Before Alex our family really had been fortunate in not losing family members until a ripe old age. A year before Alex was born big C's grandfather passed away. In telling the kids about it we used the same technique most parents do. "Grandpa went to heaven to live with Jesus and now he can do cartwheels and ...." was enough for them. They hadn't been close with him because of space distance and it wasn't very traumatic for them as such.

So after Alex died when the Child Life guy (our savior that day) told us that our children had arrived and were waiting for us a sense of panic washed over me. What would we tell them? "Just tell them the truth" said the Child Life guy. "Children have a keen way of making whatever you are upset about their fault" he said, "it's best to just come out with it".

So we walked into the room and Craig sat on the sofa and I sat on the chair. I just looked for a minute at my children, noticing the anticipation in their eyes. I remember thinking "oh no, they think it's GOOD news" by the excitement that seemed to be coming from them.

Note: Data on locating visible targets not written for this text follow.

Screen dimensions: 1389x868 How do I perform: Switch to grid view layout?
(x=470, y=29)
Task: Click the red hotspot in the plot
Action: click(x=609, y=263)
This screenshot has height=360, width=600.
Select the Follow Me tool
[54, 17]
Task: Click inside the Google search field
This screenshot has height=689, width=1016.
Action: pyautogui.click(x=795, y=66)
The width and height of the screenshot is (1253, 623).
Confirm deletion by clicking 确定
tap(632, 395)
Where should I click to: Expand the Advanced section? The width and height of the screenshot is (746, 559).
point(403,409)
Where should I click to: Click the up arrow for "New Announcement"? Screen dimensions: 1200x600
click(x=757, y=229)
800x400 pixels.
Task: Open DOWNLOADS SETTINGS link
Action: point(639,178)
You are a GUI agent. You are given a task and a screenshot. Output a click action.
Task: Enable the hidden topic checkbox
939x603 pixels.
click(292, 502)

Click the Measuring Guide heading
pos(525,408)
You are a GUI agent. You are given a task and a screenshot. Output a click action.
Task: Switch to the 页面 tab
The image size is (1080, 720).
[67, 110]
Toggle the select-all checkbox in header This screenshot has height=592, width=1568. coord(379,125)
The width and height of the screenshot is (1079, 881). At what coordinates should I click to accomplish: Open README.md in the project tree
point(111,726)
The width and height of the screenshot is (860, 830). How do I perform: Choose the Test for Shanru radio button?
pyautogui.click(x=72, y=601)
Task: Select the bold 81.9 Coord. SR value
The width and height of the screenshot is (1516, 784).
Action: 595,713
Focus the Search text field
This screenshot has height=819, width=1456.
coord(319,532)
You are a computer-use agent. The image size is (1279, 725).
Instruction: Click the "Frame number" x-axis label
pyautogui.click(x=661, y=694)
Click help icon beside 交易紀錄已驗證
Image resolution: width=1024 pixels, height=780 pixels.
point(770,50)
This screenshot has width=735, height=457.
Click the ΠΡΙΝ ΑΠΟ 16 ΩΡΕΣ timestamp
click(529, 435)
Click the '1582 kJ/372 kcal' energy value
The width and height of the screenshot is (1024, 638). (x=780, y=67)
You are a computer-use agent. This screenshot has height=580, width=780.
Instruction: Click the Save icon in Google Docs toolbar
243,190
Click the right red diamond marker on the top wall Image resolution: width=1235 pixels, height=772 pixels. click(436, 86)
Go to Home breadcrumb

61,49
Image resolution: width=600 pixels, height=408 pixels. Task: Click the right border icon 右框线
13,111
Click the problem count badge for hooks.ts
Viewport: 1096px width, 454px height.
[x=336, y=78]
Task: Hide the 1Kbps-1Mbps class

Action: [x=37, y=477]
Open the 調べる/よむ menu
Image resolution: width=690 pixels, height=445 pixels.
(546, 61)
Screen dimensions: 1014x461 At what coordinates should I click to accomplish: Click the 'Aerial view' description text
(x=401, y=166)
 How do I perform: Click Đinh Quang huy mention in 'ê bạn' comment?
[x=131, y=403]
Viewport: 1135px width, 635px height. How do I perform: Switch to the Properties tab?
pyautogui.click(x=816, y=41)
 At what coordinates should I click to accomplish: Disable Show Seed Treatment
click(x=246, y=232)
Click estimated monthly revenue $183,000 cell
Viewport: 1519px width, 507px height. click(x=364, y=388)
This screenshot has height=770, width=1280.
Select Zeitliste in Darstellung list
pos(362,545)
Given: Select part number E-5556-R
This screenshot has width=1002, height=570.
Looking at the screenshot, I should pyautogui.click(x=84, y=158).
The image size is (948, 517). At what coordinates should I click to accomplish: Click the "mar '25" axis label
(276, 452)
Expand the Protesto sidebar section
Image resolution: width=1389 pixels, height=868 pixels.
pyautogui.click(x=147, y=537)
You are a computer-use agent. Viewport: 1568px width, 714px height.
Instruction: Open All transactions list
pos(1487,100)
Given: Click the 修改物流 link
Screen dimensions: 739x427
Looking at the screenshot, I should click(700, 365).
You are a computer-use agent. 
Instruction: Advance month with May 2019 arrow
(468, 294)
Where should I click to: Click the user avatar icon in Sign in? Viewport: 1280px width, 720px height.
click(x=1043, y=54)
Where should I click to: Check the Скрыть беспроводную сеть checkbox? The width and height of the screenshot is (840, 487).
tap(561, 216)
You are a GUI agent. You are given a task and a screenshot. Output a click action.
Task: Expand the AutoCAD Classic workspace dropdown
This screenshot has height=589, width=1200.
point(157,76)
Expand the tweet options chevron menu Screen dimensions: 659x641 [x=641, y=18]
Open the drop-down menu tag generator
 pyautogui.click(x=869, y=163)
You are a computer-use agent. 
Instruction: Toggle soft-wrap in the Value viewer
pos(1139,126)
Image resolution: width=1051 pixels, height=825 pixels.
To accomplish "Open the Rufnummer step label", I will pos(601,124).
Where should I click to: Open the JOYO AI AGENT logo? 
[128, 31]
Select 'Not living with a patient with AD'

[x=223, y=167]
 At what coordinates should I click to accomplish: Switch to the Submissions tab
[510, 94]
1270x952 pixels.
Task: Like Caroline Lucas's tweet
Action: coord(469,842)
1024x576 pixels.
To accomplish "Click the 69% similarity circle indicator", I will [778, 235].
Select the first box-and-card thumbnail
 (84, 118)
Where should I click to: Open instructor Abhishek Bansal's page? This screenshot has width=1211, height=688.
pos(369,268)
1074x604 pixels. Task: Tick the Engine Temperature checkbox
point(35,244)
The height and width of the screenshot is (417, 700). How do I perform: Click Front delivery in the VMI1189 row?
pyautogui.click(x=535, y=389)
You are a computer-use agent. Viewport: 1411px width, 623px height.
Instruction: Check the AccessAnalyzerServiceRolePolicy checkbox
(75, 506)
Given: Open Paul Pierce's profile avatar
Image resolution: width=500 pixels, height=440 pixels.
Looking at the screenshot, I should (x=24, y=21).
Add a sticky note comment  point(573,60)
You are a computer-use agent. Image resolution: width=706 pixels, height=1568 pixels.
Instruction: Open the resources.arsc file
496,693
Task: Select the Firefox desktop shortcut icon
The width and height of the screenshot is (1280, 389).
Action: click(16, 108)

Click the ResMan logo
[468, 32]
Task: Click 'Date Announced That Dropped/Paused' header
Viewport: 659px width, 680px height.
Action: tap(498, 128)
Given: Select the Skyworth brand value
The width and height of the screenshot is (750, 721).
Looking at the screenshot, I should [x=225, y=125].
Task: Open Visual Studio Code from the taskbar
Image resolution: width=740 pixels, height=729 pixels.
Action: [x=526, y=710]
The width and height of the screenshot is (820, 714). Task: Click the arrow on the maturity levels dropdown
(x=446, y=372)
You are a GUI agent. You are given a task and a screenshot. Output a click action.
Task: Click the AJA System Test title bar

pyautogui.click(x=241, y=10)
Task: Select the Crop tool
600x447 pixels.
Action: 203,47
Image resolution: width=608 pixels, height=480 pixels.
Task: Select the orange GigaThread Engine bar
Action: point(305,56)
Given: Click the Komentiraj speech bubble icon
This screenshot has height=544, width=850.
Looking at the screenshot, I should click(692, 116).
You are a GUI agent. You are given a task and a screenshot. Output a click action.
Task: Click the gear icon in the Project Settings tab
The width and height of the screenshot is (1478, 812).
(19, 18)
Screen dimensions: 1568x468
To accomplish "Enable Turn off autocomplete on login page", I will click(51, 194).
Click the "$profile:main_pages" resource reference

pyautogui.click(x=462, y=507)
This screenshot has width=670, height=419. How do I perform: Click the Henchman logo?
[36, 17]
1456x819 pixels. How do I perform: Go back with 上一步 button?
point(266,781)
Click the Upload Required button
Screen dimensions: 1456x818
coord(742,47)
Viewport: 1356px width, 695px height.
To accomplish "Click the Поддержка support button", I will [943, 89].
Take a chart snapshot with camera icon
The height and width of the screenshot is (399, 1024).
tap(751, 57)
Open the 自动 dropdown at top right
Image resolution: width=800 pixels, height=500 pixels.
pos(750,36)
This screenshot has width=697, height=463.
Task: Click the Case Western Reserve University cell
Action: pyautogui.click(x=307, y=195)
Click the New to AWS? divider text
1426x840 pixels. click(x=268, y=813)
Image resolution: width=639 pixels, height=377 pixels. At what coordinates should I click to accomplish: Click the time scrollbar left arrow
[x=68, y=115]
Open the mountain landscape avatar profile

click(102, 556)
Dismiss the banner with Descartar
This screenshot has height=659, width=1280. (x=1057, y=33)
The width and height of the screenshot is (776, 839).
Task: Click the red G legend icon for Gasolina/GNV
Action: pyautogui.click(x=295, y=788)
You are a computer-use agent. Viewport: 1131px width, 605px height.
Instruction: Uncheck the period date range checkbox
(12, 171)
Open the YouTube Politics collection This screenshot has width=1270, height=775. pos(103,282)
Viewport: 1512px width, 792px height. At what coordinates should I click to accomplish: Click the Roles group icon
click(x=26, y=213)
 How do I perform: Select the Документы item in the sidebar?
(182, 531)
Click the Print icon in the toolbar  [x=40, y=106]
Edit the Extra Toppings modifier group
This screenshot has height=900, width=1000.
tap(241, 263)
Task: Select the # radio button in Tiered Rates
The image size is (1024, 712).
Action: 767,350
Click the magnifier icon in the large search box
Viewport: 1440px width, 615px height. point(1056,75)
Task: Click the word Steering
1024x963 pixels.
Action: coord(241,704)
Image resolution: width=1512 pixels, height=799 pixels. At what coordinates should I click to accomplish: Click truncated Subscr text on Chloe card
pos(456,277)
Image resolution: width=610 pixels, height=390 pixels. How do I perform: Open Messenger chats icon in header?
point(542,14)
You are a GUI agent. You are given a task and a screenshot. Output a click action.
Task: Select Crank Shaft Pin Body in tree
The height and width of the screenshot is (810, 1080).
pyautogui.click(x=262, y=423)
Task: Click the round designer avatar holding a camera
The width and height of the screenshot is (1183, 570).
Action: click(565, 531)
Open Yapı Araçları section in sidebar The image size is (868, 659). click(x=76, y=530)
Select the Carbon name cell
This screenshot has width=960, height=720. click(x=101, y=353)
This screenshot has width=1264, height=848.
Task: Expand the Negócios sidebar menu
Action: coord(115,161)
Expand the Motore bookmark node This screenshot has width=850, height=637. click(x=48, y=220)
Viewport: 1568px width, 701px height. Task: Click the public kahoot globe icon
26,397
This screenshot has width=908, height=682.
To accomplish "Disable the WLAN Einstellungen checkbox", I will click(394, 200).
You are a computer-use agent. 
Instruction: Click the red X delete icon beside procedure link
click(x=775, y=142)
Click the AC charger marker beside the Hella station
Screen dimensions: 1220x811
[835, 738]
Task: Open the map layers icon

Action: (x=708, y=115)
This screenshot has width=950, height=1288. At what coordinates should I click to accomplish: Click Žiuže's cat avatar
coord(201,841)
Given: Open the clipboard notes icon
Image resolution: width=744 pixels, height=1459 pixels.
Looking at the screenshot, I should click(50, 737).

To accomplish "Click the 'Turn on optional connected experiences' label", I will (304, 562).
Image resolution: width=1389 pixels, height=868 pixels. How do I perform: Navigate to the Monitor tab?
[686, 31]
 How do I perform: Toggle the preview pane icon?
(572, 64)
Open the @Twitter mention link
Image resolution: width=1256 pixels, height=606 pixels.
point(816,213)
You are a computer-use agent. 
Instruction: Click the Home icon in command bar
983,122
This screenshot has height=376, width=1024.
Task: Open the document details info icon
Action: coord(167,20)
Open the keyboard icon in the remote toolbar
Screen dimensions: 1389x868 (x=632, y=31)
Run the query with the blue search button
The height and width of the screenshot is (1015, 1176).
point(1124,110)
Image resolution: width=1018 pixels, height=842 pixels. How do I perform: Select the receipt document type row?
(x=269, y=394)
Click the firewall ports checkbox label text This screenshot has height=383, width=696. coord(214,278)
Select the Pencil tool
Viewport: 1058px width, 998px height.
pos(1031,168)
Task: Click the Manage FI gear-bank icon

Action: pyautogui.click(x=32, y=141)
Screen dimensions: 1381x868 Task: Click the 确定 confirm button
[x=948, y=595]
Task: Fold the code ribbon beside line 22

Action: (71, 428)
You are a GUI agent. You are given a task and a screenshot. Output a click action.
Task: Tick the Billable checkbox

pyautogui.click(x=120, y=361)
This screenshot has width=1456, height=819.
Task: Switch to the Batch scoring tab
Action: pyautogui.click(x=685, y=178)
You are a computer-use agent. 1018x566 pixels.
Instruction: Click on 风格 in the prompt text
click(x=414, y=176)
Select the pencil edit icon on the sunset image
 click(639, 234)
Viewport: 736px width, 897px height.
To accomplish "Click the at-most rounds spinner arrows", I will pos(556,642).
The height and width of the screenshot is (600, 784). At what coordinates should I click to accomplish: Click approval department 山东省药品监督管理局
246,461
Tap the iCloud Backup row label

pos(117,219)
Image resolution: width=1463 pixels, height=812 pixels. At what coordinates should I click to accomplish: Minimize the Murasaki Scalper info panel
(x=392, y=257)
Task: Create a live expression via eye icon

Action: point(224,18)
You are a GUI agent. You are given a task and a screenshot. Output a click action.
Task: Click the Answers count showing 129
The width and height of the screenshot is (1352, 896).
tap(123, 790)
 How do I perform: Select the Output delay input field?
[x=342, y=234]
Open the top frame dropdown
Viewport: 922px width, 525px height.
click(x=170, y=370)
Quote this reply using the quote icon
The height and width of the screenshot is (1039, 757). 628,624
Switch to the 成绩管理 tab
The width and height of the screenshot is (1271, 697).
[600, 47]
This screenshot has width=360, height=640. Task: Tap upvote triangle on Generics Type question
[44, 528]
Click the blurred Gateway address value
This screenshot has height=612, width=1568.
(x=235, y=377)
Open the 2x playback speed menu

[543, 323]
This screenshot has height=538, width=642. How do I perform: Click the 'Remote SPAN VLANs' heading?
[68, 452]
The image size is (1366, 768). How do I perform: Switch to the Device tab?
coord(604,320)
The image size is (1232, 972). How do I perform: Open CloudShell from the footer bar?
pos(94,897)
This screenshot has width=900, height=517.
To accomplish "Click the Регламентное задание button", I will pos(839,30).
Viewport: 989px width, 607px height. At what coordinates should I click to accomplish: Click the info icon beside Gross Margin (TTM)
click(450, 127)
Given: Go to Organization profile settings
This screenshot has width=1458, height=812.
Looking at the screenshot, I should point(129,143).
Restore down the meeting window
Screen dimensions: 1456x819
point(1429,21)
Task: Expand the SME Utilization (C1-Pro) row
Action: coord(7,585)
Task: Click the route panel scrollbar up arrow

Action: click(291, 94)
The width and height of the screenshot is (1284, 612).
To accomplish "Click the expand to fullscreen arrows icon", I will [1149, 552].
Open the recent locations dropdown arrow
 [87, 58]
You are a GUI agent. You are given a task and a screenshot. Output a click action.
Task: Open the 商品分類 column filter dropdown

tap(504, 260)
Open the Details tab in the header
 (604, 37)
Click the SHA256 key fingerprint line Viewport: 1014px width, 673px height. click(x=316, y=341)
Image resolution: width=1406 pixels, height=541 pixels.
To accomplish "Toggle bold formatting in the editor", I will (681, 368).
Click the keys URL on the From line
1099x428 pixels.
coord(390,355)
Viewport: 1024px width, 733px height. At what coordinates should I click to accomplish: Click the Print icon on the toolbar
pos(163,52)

I don't know how or why, but I just blurted it out

"Alex had to go live with Jesus"

And the world once again went into slow motion. I saw Little C run over to his dad as the tears sprung from his eyes. Hailey came to me. I was numb. It was the hardest thing I've ever had to do, hands down.

"You did a good job" the Child Life guy said to me as we walked out of the room. But I felt anything but good. I felt like I had just single-handedly ripped my children's hearts from their chest. And I had.

That day my children gained a premature understanding of their own mortality. Children die. What once seemed to them like something that only happened to old people, now became something that could happen to them. In the blink of an eye their sense of peace and safety was gone.

Of course the youngest, Jack, didn't really get it. Always asking us to buy baby Awex whatever cute shoes were on the rack at the store and asking when Awex was going to come home. He was only 4, after all and the idea that people could go away forever and never come back was beyond what he was capable of understanding completely.

Could I have prepared my children better? I don't think so. I don't think they could have come even close to grasping the concept without living through it.

I do know that we chose not to shield them from any of it. I remember being a child and not being allowed to attend my uncle's funeral and as such I had no concept of death. I knew that he was gone, but I didn't graps the finality of it.

Our children held their brother's body. They wrote him notes and attended his funeral and burial. In being included in those steps they gained understanding, and maybe some acceptance.

If your children bring up the subject of death be as honest as you can be without scaring them. Take them to a beautiful cemetary and show them where bodies go when people die. Share your beleifs about the afterlife with them. Don't freak out when they ask questions you don't want to answer, accept the opportunity. I only wish I had taken the time to do prepare my children what little I could.

I think talking about death with children scares us so much more than them because we can't bear the thought ourselves that someday they might die. What do you think?